At an early age, psychology alumnae Dr. Christine Chambers knew she wanted to be a child psychologist when she grew up. After reading a book about a child psychologist, she was hooked. This led her to UBC to study with Dr. Kenneth Craig, one of the world’s leading experts in the psychology of pain.
Her lifelong dream was realized in 2001 when she completed her doctorate in clinical psychology. Chambers is now a clinical psychologist, Canada Research Chair in Children’s Pain and a Killam Professor in the Departments of Pediatrics and Psychology & Neuroscience at Dalhousie University. She has been identified as one of Canada’s top 10 most productive women in clinical psychology.
Her extensive research, based in the Centre for Pediatric Pain Research, explores the developmental, psychological, and social influences on children’s pain, with a focus on how parents and families factor into pain management in children.

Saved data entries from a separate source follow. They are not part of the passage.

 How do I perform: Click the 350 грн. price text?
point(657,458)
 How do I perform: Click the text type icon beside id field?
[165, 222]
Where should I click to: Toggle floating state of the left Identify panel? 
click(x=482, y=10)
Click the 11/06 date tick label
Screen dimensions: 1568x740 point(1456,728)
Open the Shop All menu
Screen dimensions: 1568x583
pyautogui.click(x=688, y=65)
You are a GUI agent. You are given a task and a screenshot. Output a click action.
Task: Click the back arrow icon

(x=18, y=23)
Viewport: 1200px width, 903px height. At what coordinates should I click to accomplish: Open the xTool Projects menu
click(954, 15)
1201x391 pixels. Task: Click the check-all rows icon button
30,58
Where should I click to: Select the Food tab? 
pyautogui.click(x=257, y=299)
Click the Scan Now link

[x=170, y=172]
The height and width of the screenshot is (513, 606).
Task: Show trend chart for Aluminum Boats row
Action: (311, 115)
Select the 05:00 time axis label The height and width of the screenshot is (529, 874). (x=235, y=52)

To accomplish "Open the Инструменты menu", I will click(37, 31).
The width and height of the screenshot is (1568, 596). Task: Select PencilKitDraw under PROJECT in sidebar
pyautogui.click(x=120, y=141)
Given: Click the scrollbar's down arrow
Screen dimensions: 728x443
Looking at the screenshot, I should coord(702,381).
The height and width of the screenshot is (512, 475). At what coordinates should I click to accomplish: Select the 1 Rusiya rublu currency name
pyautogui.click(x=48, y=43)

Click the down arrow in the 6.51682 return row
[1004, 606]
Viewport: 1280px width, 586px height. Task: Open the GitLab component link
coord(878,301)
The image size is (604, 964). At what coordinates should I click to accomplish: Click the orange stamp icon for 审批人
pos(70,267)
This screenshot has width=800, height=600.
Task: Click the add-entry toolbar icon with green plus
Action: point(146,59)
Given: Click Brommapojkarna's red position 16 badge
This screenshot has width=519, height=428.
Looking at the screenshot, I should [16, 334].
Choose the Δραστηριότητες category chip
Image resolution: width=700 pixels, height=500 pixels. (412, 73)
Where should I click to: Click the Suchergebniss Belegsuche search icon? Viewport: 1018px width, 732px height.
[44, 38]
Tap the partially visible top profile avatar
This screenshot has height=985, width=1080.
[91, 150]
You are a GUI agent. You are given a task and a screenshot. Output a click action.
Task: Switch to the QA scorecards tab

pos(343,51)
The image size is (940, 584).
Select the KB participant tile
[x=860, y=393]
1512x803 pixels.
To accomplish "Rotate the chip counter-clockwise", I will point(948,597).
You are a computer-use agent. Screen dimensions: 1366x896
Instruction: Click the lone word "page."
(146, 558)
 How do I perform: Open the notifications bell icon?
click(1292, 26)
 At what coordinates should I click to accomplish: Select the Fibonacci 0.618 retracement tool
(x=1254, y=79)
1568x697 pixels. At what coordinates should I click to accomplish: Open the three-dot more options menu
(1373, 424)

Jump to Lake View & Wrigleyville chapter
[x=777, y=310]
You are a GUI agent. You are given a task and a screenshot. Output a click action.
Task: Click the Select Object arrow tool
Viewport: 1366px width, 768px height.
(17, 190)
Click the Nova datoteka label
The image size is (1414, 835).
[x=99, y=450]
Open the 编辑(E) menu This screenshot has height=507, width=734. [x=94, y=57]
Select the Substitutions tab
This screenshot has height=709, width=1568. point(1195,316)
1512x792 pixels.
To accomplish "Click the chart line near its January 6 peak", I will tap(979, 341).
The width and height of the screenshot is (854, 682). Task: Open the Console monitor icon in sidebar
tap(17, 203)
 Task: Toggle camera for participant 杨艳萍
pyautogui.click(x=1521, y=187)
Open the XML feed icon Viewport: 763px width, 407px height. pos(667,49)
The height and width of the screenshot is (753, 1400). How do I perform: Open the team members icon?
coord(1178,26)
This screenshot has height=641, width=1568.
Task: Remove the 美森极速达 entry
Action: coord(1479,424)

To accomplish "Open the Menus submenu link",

"A consistent thread to my research over the years has been my focus on the role of parents in children’s pain. Parents want to support their children when they have pain, but often don’t know how. It’s been interesting to watch how my research program has shifted over the years from doing research on parents, to engaging parents as partners in my research."
"This is very much consistent with the current focus on patient-oriented research that is dominating the field of health research right now. Working with parents to improve pain management in children has been most rewarding."
As a mother of four, Chambers wanted her work to benefit her own children when they were in pain. This led her to examine her approach and take her research from evidence to influence. To do this, Dr. Chambers launched It Doesn’t Have to Hurt, a science-media partnership to mobilize evidence about children’s pain to parents. In partnership with Erica Ehm’s YummyMummyClub.ca, the initiative translates scientific knowledge about children’s pain management into blog posts, YouTube videos, Facebook polls, Instagram images, and Twitter parties.
Chambers is also tackling the problem of pain in children with cancer by developing Making Cancer Less Painful for Kids, a campaign in partnership with the Cancer Knowledge Network.
Using a media-driven approach, these initiatives provide parents with evidence-based research about how to manage needle pain and lessen pain for babies and young children today.